— start of ENTRIES PROVIDED —

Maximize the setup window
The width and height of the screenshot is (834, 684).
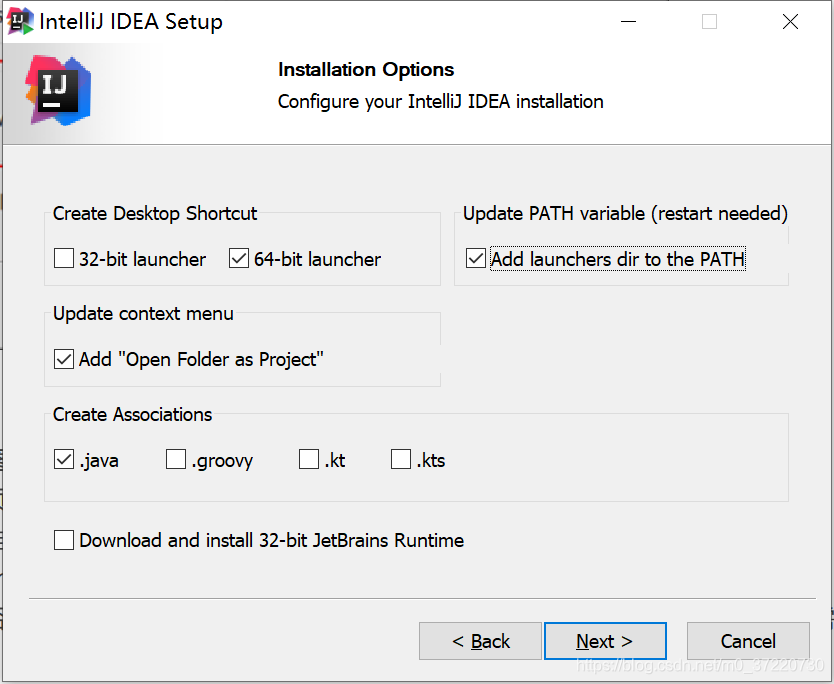click(709, 20)
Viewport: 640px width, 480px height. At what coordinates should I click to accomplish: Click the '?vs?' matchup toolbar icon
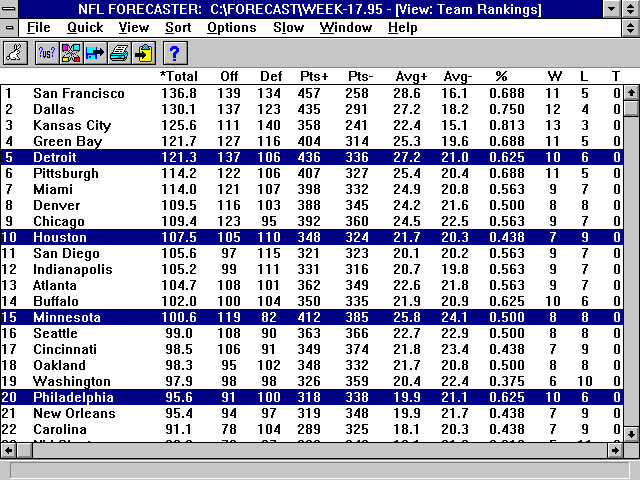pos(46,53)
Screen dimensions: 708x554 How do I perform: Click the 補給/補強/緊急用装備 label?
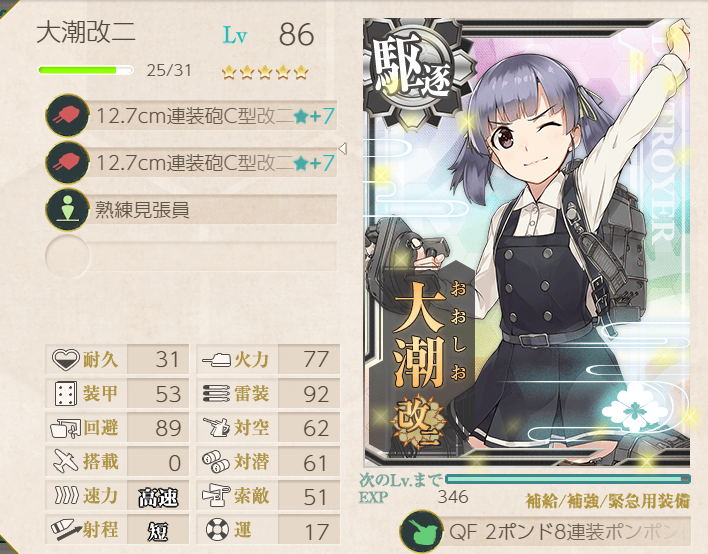[x=608, y=501]
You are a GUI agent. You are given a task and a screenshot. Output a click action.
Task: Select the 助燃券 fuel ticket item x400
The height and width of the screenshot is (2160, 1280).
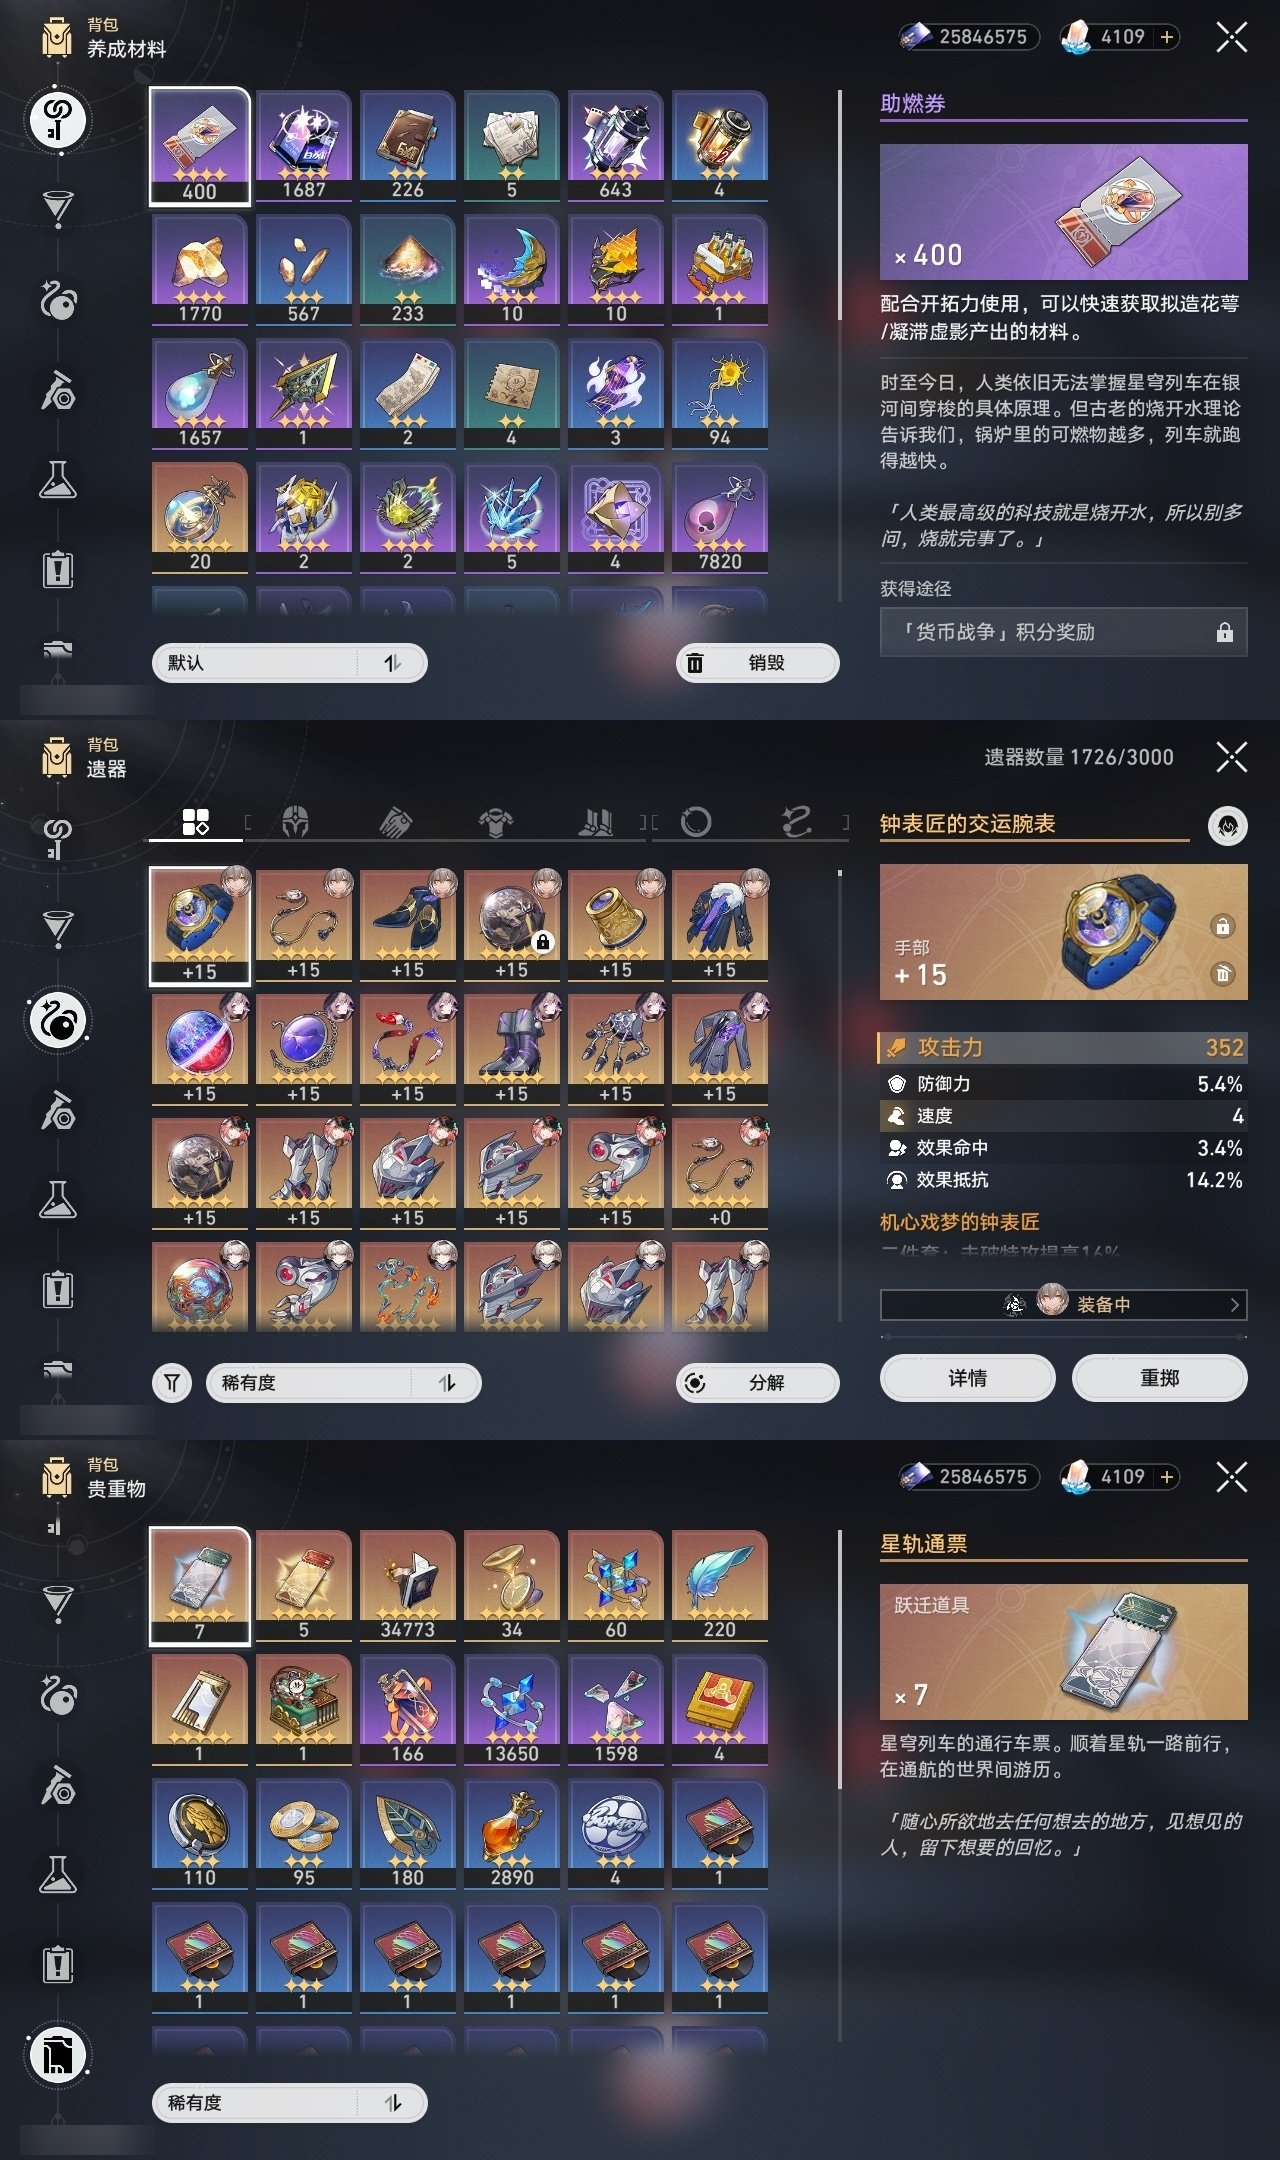(200, 146)

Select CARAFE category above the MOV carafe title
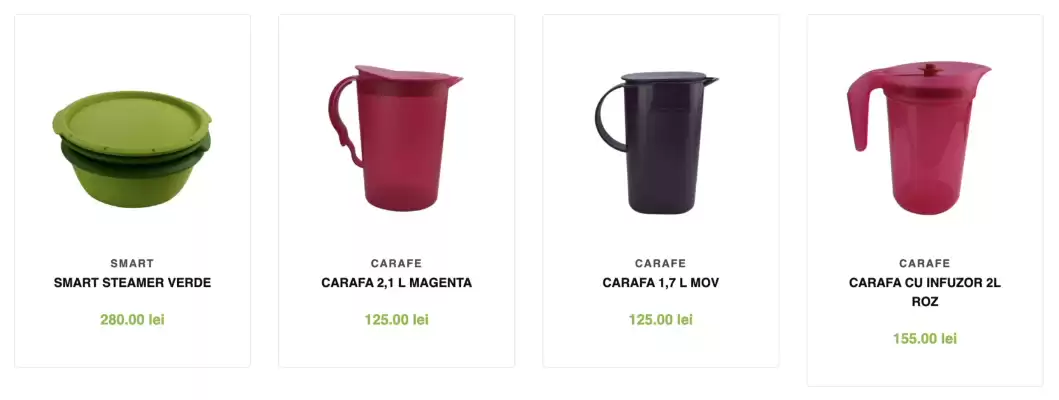661,264
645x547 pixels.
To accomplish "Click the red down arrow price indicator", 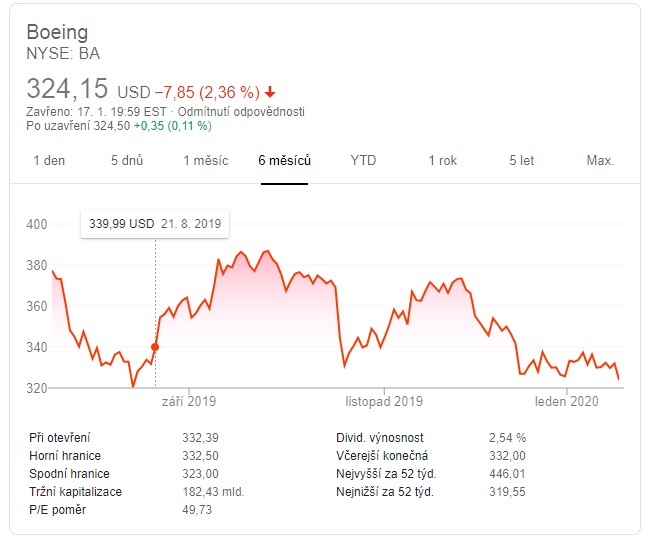I will (269, 92).
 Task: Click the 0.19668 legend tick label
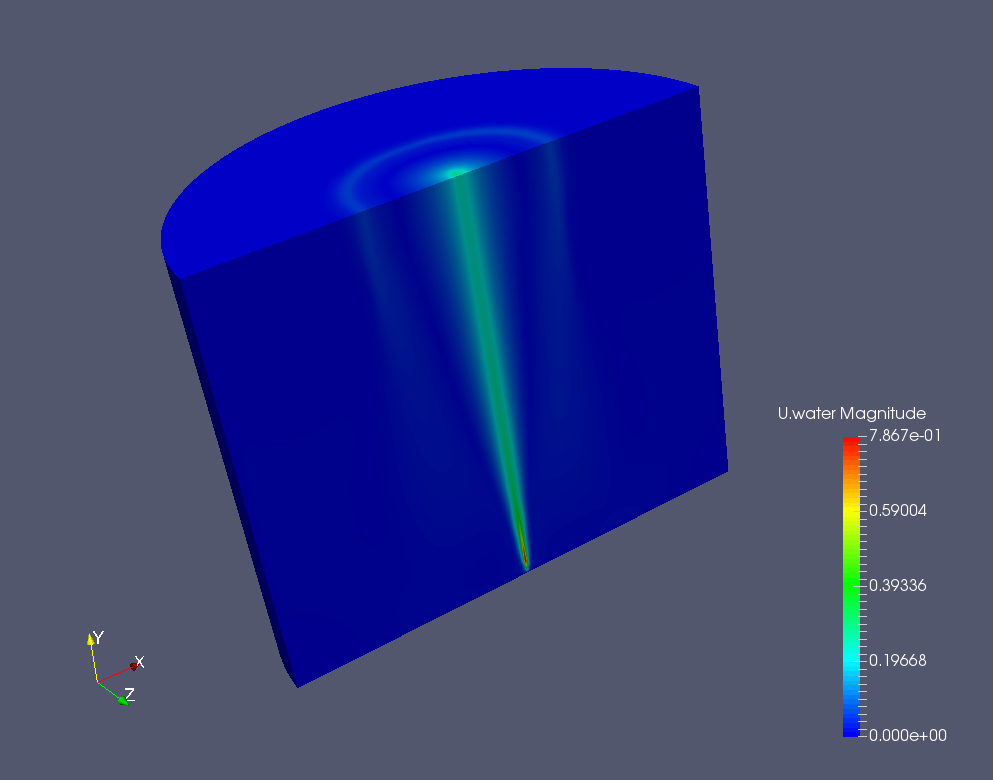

— end of ENTRIES PROVIDED —

_TASK INSTRUCTIONS:_ Rewrite the material from its first line up to and including the line containing "[x=608, y=501]", keeping the requests unchanged and multiplying every coordinate in the answers by 1.3, rounded to whole numbers with halves going up. Leave the pictures out.

_RESPONSE:_
Maximize the setup window
The width and height of the screenshot is (834, 684).
click(922, 26)
Viewport: 640px width, 480px height. At what coordinates should I click to accomplish: Click the '?vs?' matchup toolbar icon
pos(60,69)
Screen dimensions: 708x554 How do I perform: Click the 補給/補強/緊急用装備 label?
[x=790, y=651]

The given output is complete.